● Your assignment
Please set down the data word for word; images do not go in the copy.

Collected data
BEGIN
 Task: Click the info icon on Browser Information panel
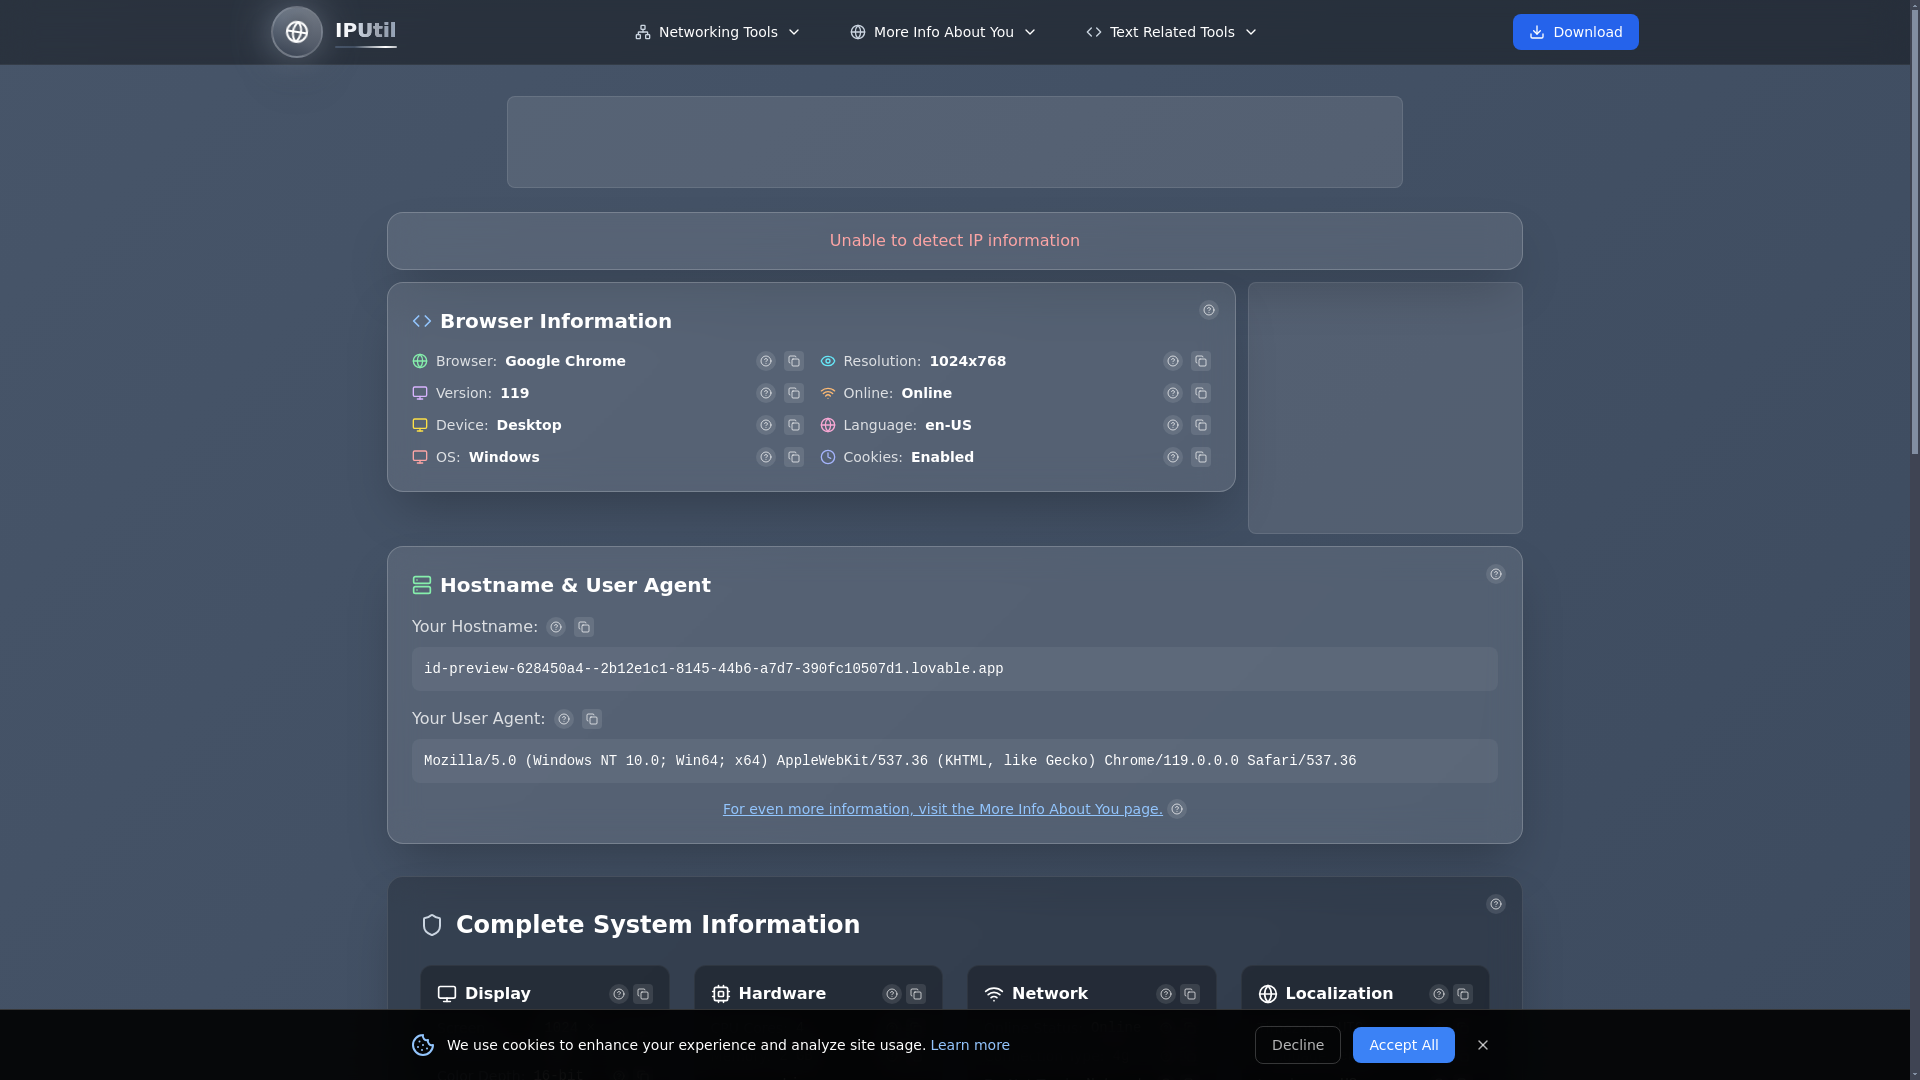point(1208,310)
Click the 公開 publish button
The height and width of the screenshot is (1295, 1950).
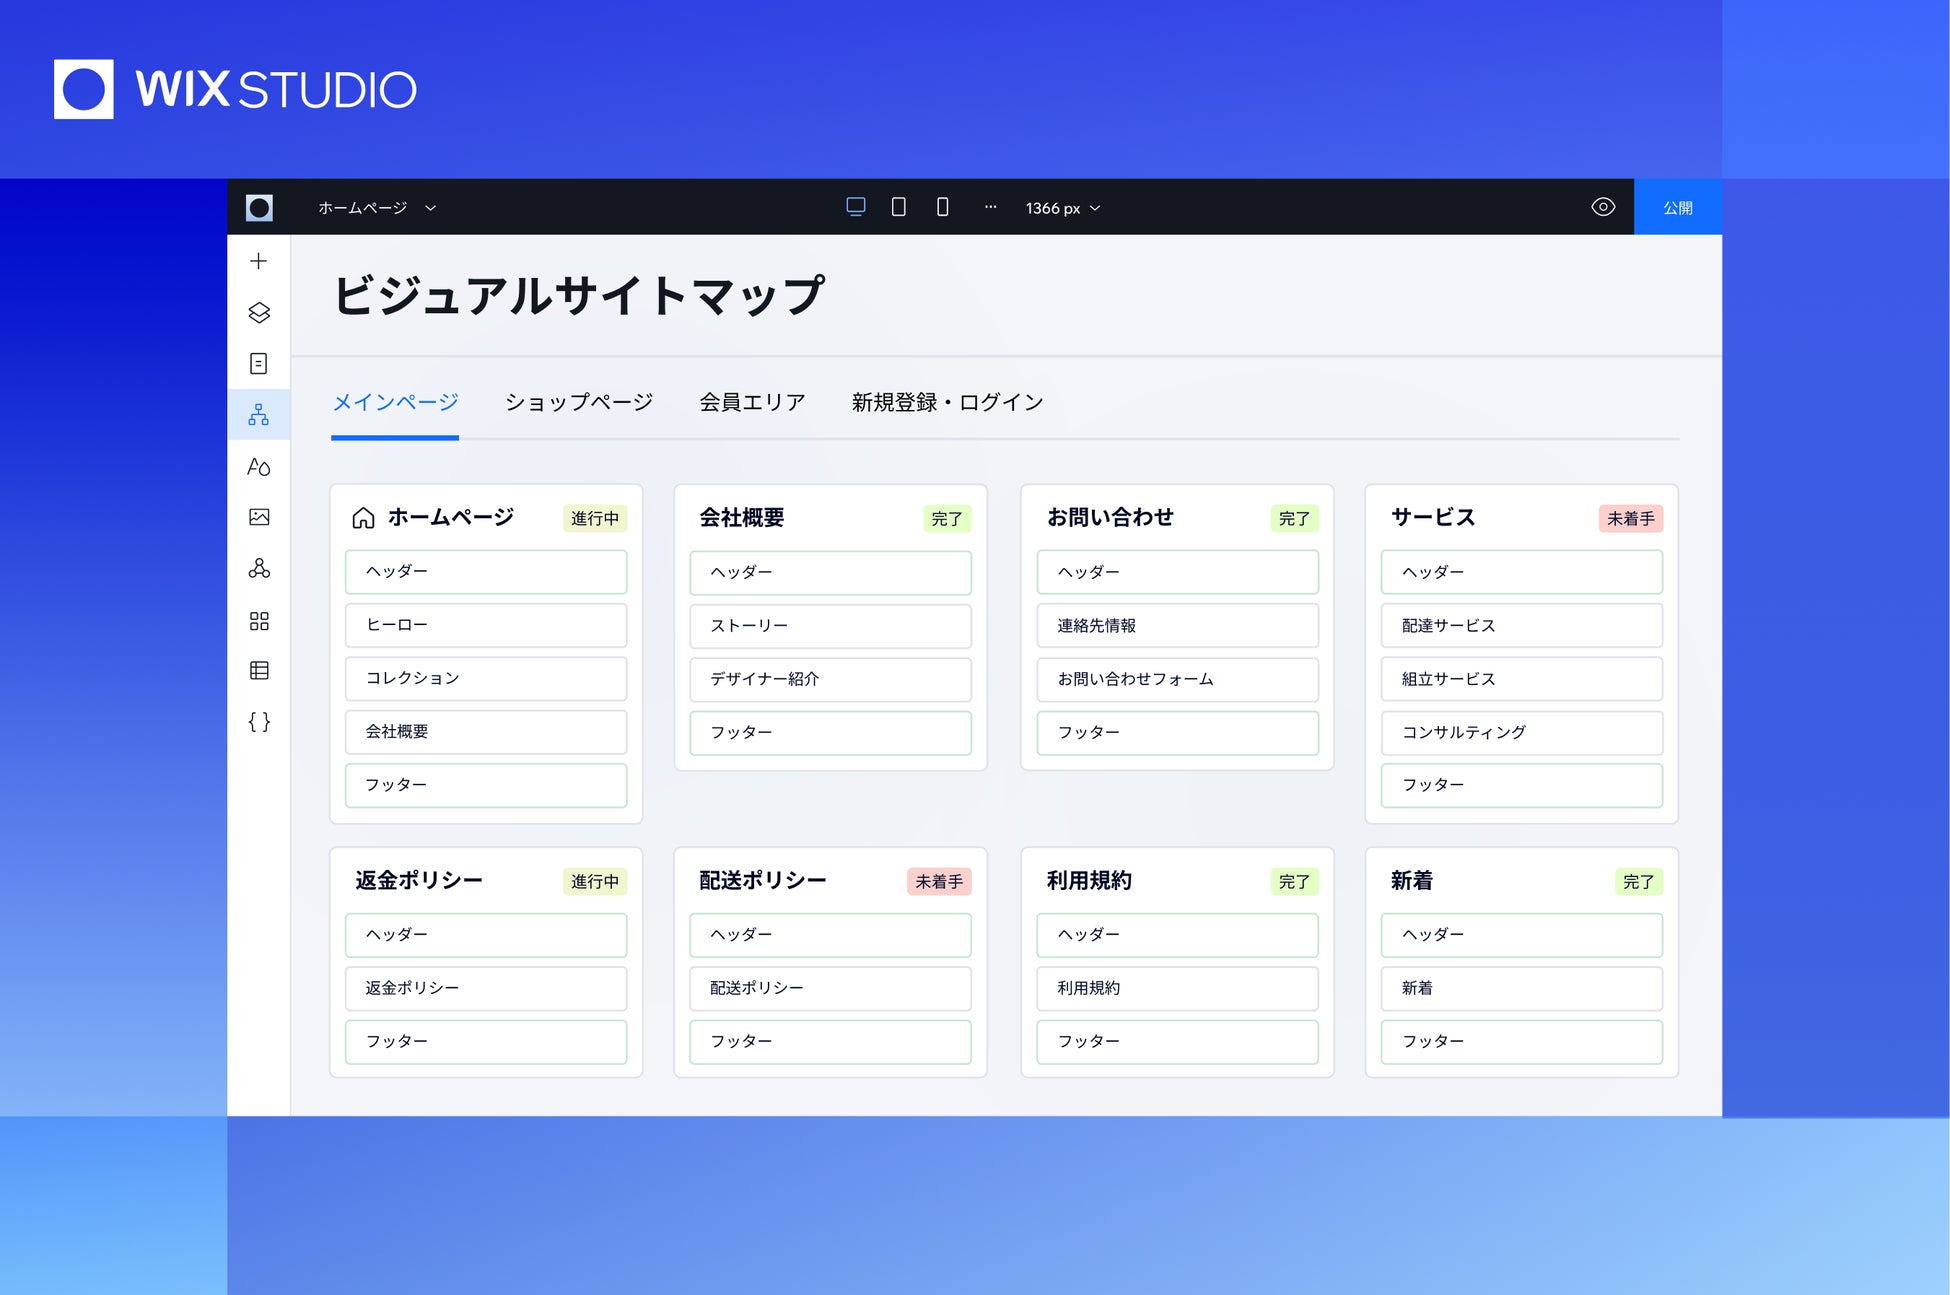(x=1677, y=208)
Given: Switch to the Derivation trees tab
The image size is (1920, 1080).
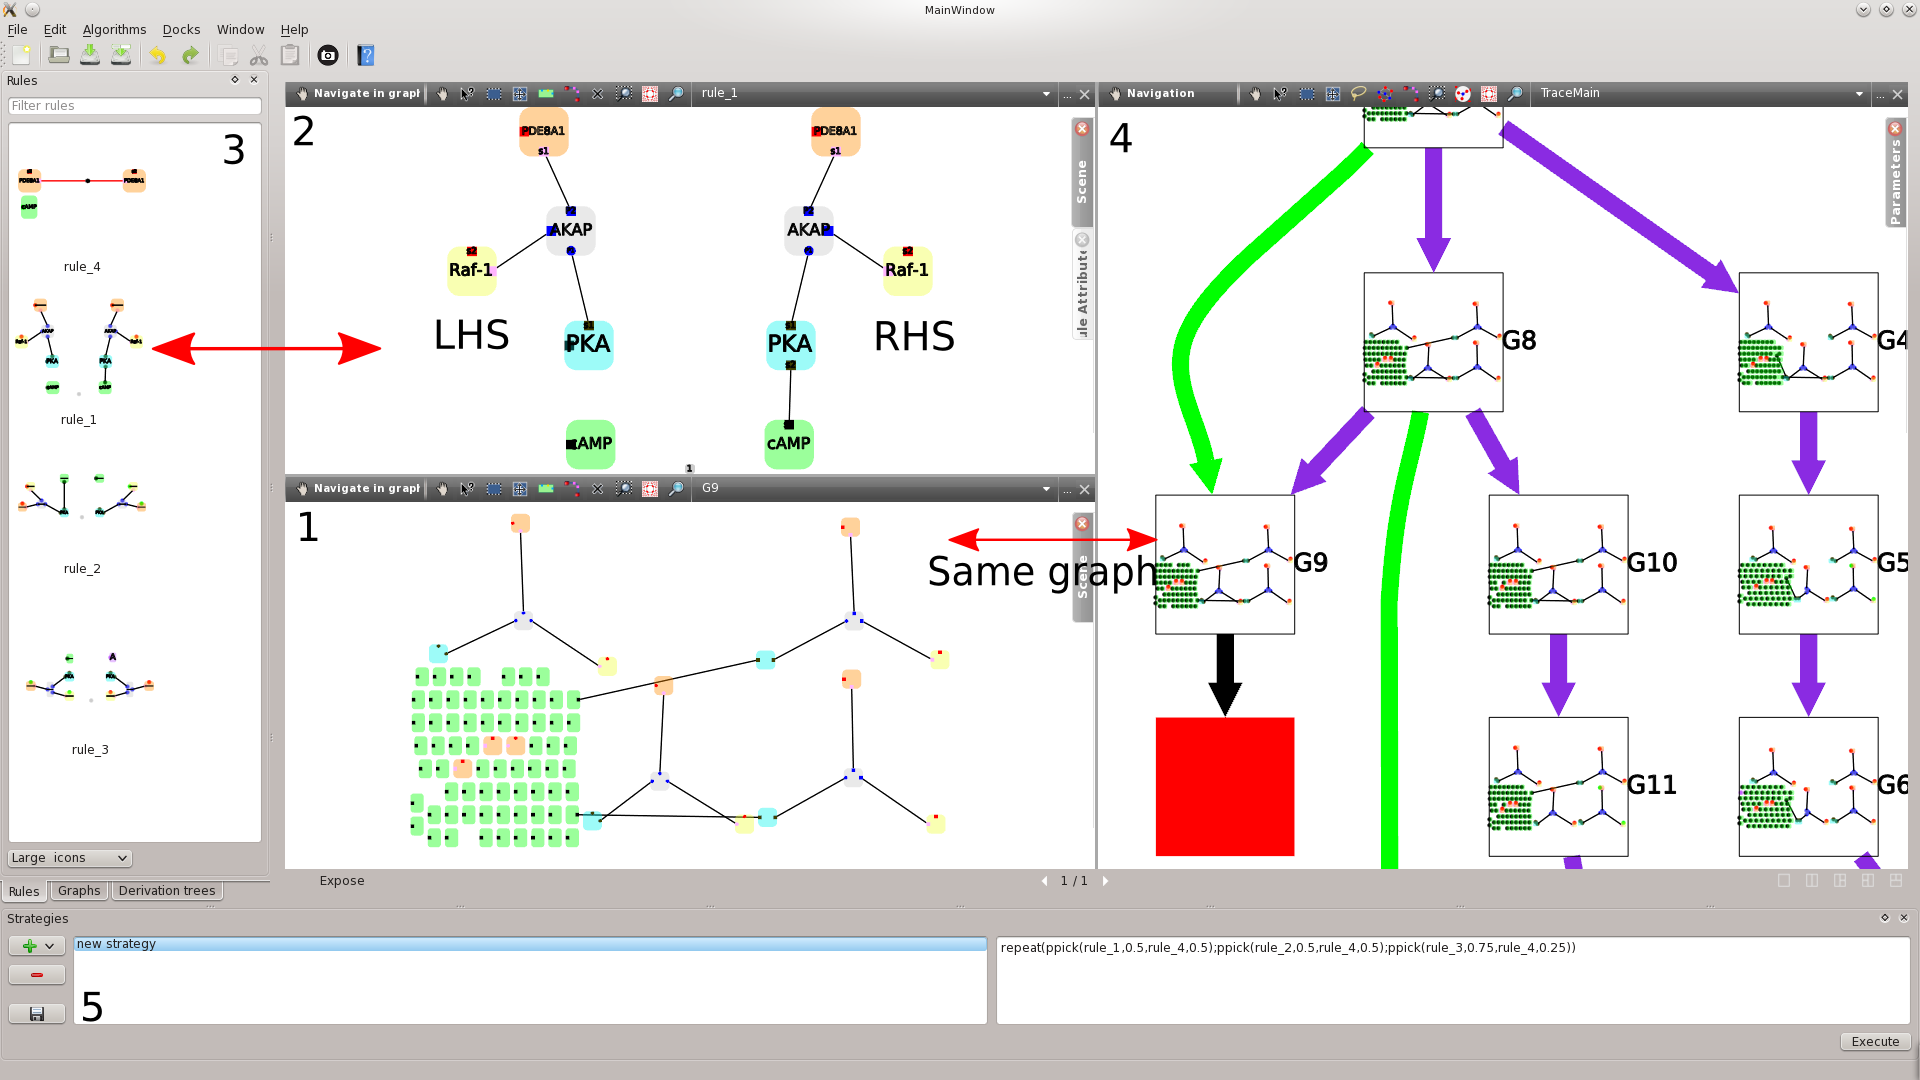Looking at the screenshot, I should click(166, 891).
END
● Result for this exercise
 Task: Click the info icon on Browser Information panel
point(1208,310)
Click the 公開 publish button
The height and width of the screenshot is (1295, 1950).
(x=1677, y=208)
Given: Switch to the Derivation trees tab
The image size is (1920, 1080).
Looking at the screenshot, I should click(166, 891).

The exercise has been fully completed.